**Your assignment**
Each line below containing the word "pixels" needs to be shown.

■ ■ ■

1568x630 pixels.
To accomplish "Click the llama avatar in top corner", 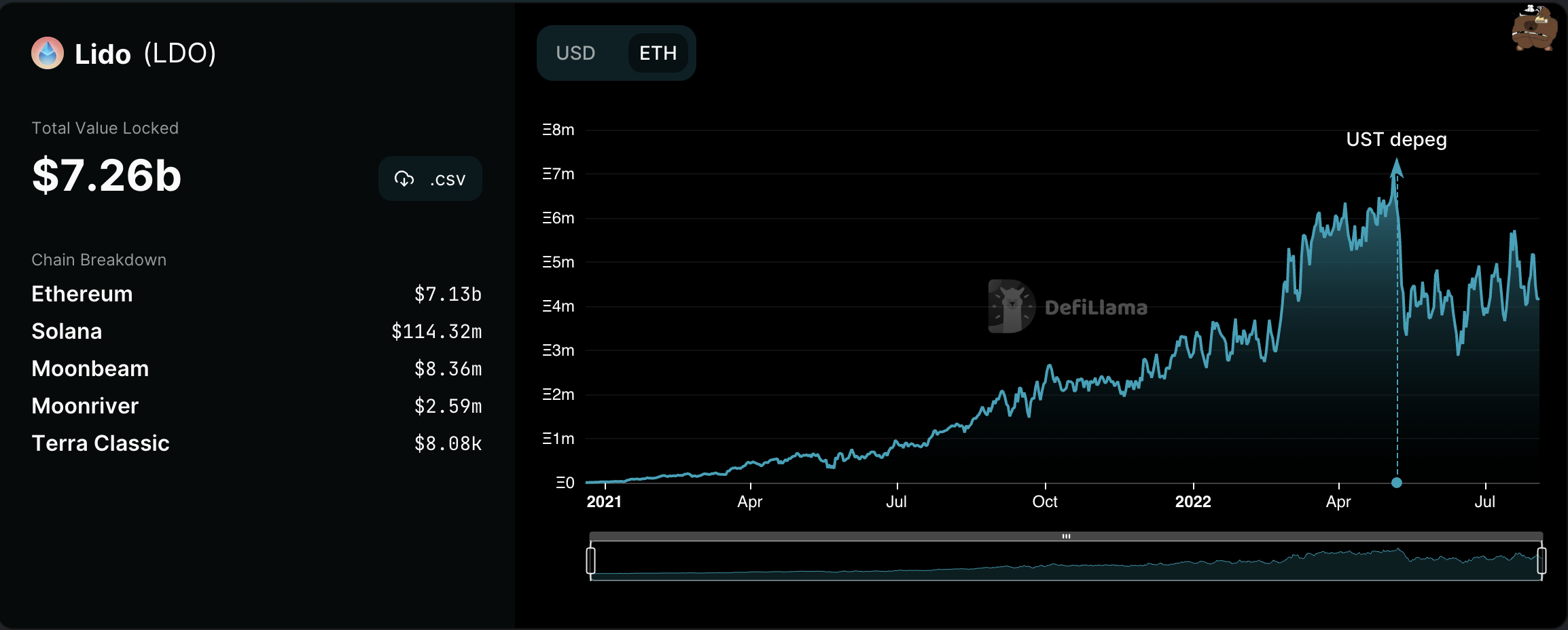I will coord(1534,29).
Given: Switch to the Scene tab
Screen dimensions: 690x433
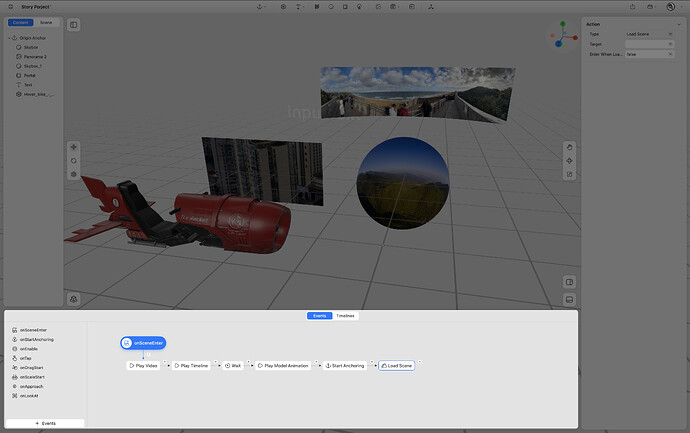Looking at the screenshot, I should (46, 22).
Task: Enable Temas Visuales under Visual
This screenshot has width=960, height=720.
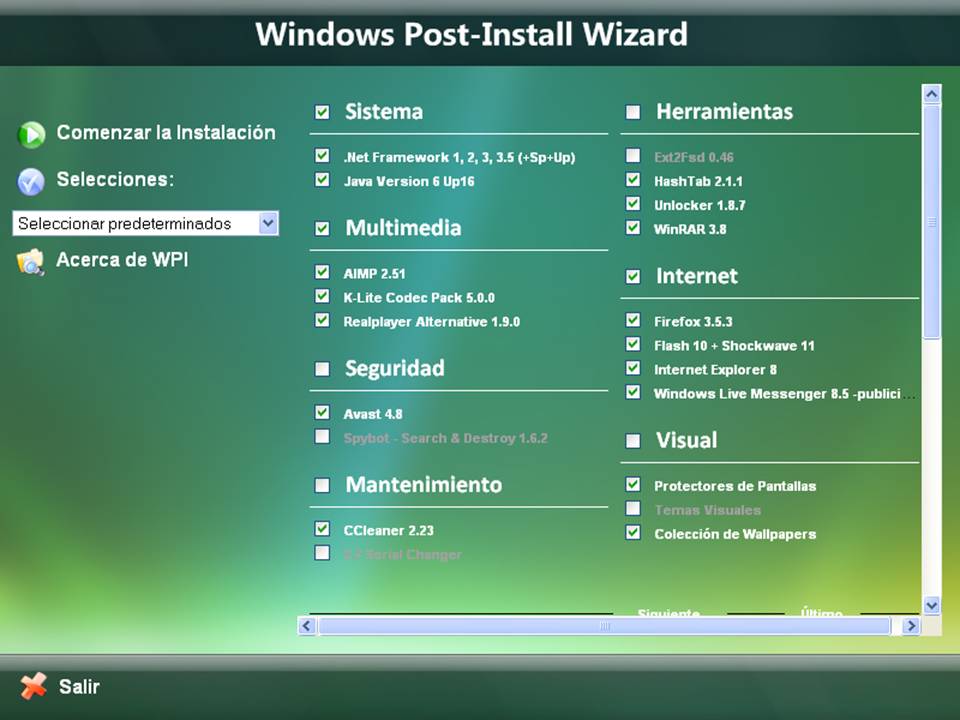Action: pyautogui.click(x=633, y=510)
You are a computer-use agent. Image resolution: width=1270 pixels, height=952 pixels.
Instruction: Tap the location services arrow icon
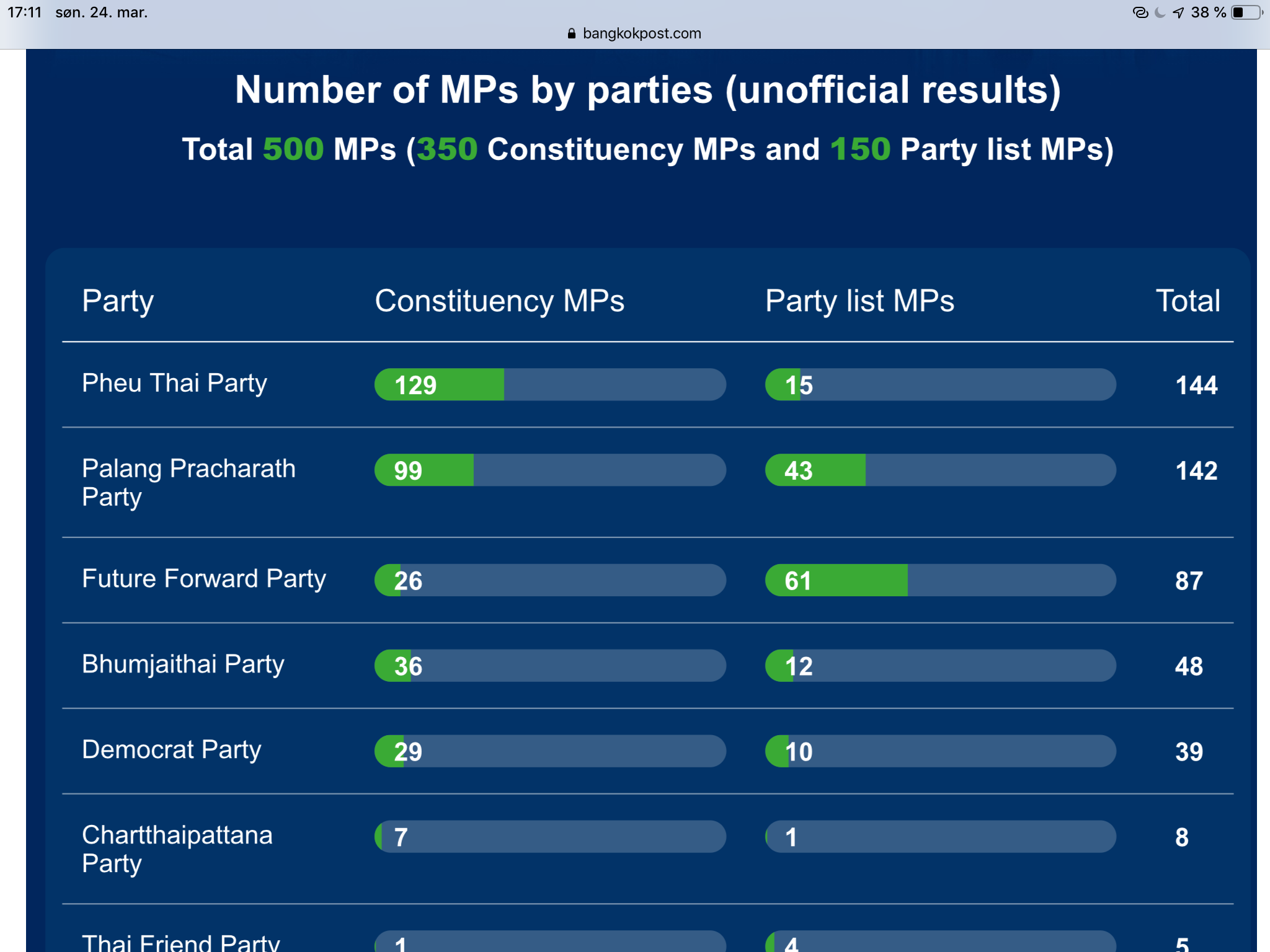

■ ■ ■

**Output for this exercise**
1568x630 pixels.
You are a computer-use agent. Image resolution: width=1270 pixels, height=952 pixels.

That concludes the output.